Mason Lowe has a sister with cerebral palsy and a single mom who works and works. Their rented house is owned by their next door neighbor who is about to evict them for not keeping up with the rent. But the lady next door also proposes that if eighteen year old Mason sleep with her, debts will be forgiven. Mason is a virgin at this point, but doesn’t want his family to be out on the streets, so off he goes to stick his wenis in the neighbor. He is so good, he starts to get hired by all the older ladies at the country club he works at. He becomes a gigolo, whispered about by the town.
Fast forward two years, Reese has moved in with her cousin to go to college after being stalked, cut and almost dying at the hands of her boyfriend back home. Now with a new name she hopes to escape her stalker (who is not in jail due to a rich daddy) and live a normal life. She meets Mason on campus and gets filled in with all the gossip about him being a gigolo. Although he gets used a lot, Reese can’t help but feel attracted to Mason. When she takes on a babysitting job, watching over Reese’s sister, they start to see more of each other. Mason has never had sex for “free” (oh the angst!) and all Reese wants is for Mason to feel loved and not judged.
Price of a Kiss surprised me in that it’s not your normal dark, angsty, broody type of new adult. There is some angst, but Reese is quite silly making this a little more light-hearted. I was a bit off-put by Reese in the beginning. She is loud with no filter and a bit abrasive. Like when she first meets Mason’s sister who has cerebral palsy she thinks – “That kind of life had to suck monkey butt.” For some reason that made me not like her so much. But she turns out just to be – goofy but I came to like her qualities as the book went on. She doesn’t love that Mason sells his body, but she doesn’t get all judgy either.
Told all in Reese’s pov, I wish we had seen Mason outside of Reese’s eyes. Mason has this entire life of meeting women for sex that we never see. We only see the aftermath when he is pissed or sad about it. We get to know him to an extent, but I think we miss a lot of his life too. He gets frustrated with his plight in life
“Don’t you get it yet?” He stepped away some more until we no longer touched. “It doesn’t matter if I stop or not.

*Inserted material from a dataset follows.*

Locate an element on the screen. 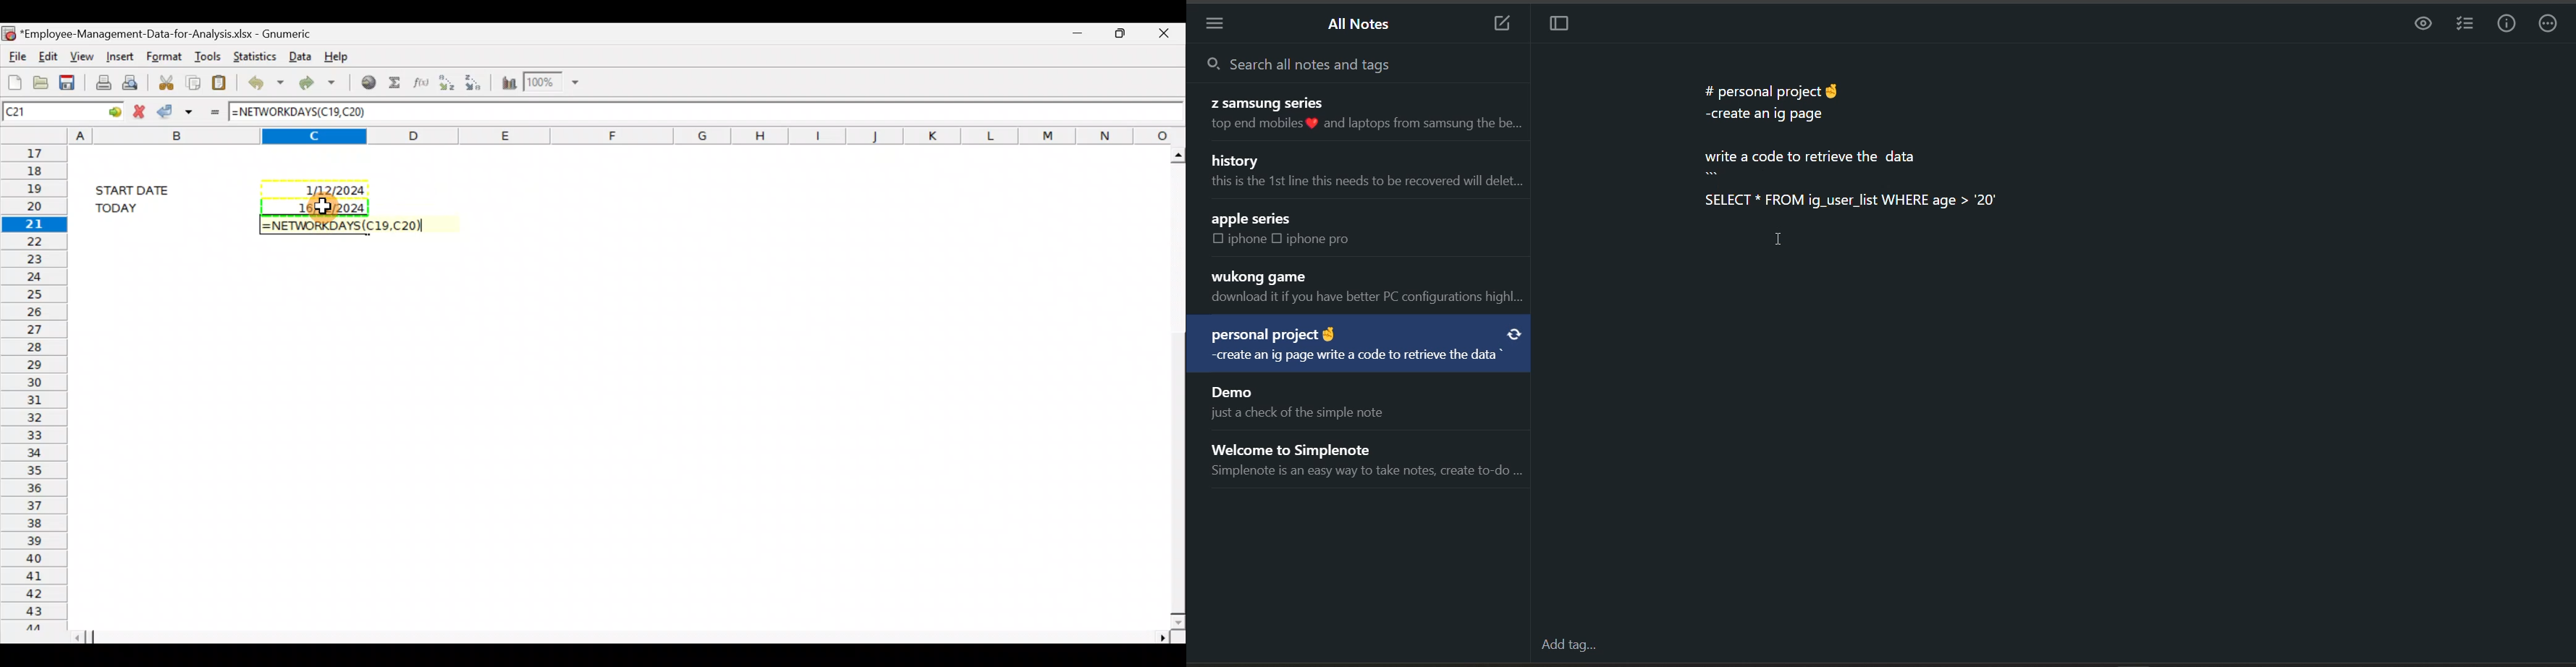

This stigma, this curse, will never go away. Eighty years from now, People will read my obituary and say, ‘Mason Lowe? Wasn’t he that gigolo?’ God!” He squeezed his eyes closed and whipped his hand through his hair, grabbing fistfuls. “That even rhymes. They’ll probably make a damn limerick out of me and I’ll become an immortal prostitute.”
The ladies that buy his services are skeevy and in my opinion a bit over-written. They are too caricature and didn’t seem super realistic. That could be because we don’t see their interaction too much with Mason.
The stalker story comes into play – I’m not a huge fan of stalker storylines and this one is pretty predictable. But at least it wasn’t a huge part of the book until the end.
Overall this one was okay. I like the tone of this book but I wish we had gotten to know Mason a bit more.
Rating: C+
Tori says
This sounds just like another book we read but the hero was a porn star.